Tem sido um filão muito explorado, e de grande popularidade, a recuperação de figuras históricas, através da sua dimensão humana, numa conjugação de dados históricos com ficção literária. Quando essa operação se faz através das relações amorosas mais ou menos conhecidas, de preferência infelizes, o sucesso está garantido, independentemente do real valor de muitas dessas obras.

Também o amor funesto de Sá Carneiro e Snu Abecassis tem inspirado despretensiosas revisitações um pouco por toda a imprensa escrita ou falada. Deste conjunto uniforme e pouco exigente, destaca-se o livro de Miguel Real O último Minuto na Vida de S., apresentado na própria capa como «o último grande amor português visto pela imaginação romanesca e pelo talento de um dos mais importantes ficcionistas nacionais da actualidade». Contudo, da leitura das breves 125 páginas conclui-se pelo manifesto exagero da avaliação (de quem? onde?). Não que a ideia não fosse boa: uma narrativa no feminino, acção desenrolada numa fracção de 50 segundos em tempo real, em constantes flashbacks, um cenário que invoca a realidade portuguesa das décadas de 60 e 70.

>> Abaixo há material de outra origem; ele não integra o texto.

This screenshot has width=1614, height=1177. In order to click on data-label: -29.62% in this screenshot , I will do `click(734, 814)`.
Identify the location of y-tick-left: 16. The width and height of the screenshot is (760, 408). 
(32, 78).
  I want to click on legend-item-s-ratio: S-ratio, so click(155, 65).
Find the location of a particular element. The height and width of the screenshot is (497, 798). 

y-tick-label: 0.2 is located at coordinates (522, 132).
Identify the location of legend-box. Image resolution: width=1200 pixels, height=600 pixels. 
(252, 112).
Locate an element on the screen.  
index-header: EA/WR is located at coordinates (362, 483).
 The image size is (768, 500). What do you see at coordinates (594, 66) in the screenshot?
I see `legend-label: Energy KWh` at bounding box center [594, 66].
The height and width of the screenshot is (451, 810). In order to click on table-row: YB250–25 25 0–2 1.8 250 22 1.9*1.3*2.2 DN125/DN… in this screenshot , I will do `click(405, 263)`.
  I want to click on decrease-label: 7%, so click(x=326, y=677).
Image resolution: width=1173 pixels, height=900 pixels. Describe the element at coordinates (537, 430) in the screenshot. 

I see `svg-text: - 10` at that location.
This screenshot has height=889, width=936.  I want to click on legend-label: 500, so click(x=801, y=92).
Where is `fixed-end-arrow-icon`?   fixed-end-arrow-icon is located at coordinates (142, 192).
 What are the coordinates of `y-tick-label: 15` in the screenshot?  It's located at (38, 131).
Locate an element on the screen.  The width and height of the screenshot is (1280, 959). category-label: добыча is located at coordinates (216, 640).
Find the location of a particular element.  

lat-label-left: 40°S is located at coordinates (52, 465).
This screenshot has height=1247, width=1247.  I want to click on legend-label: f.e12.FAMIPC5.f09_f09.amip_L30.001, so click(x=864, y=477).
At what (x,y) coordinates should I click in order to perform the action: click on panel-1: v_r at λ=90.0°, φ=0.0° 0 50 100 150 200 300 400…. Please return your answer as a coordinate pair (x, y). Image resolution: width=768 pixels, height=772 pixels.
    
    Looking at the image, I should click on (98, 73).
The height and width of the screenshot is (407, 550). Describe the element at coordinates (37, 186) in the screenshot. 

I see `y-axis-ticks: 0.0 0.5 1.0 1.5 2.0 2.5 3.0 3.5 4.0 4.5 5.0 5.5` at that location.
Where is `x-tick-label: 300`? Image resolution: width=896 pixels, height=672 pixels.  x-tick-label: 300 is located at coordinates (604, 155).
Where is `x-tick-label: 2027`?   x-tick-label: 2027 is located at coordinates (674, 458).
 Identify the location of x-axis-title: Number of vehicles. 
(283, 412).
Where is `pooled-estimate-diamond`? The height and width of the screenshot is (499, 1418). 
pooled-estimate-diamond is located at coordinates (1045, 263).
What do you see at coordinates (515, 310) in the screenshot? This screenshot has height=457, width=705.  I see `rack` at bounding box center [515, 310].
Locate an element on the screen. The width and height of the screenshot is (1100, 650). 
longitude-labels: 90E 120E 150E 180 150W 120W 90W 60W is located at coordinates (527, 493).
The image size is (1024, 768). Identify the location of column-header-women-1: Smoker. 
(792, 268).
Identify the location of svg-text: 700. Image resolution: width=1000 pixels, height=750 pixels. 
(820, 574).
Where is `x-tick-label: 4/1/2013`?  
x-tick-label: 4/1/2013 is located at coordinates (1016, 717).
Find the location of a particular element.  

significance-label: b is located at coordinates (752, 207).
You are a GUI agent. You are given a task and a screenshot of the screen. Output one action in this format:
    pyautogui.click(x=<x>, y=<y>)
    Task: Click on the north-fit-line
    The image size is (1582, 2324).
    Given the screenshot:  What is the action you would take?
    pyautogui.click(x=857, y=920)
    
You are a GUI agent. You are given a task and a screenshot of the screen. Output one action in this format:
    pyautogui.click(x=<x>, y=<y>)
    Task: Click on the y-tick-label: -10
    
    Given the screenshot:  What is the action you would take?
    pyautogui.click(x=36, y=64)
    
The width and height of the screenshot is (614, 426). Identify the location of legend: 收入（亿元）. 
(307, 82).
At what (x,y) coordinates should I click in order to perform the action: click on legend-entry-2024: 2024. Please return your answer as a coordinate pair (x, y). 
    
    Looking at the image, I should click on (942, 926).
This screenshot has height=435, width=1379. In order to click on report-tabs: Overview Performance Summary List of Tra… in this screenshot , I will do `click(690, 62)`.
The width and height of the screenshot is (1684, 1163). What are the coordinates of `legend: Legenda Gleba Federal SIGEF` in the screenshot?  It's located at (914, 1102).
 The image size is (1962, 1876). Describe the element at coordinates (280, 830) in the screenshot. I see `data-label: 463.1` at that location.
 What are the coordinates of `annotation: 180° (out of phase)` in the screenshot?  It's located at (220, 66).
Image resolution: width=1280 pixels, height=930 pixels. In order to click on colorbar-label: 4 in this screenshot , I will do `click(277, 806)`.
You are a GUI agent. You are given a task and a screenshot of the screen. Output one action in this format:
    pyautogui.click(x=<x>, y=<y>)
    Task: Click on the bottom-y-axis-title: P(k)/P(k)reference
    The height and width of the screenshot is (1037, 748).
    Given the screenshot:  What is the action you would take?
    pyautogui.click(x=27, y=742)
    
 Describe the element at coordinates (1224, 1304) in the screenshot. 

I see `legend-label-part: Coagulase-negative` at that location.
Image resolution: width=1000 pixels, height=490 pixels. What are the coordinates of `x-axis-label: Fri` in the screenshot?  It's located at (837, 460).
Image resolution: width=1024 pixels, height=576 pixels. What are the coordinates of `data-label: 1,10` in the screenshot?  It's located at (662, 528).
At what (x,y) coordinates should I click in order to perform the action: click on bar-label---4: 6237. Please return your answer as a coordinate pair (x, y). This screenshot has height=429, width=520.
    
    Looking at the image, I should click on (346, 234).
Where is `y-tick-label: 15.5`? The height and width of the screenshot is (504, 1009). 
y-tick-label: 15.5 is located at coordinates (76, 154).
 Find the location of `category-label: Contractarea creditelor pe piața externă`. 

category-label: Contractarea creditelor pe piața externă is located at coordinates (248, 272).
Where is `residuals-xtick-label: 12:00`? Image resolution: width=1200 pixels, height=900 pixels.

O resultado, pelo contrário, é decepcionante: através de intermináveis tiradas ora de lirismo extremo, ora de crítica social sardónica e jocosa, alternando com sínteses rápidas, a pretensa busca estilística, com neologismos de duvidoso gosto, surge totalmente desajustada aos objectivos anunciados. Aquele país, aquele Sá Carneiro e sobretudo aquela Snu não têm qualquer consistência dramática, são puras abstracções, pois nem por um momento o autor consegue captar-lhes a alma, e fazer o que faz qualquer escritor: caminhar até onde eles o possam levar. Compensa o vazio das personagens com o longo monólogo feminino, tão improvável quanto absurdo, naquela situação-limite (a morte eminente) e na boca daquela heroína. A realidade portuguesa que o autor pretende vista pelo olhar de uma mulher «bela, escandinava, independente, culta, desinibida, divorciada» não passa no filtro do próprio olhar de Miguel Real, cuja «erudição» gratuita e dispersiva, característica da sua obra ensaística, se torna numa obra literária descabida e insuportável.

Ficamos, pois, por visões exteriores, sínteses simplistas, muito à beira do cliché e da caricatura. Sá Carneiro e Snu ficaram assim mais longe da imortalidade que aquele grande amor lhes prometia.

Miguel Real (2007), O último minuto na Vida de S., Edições QuidNovi, 130 págs.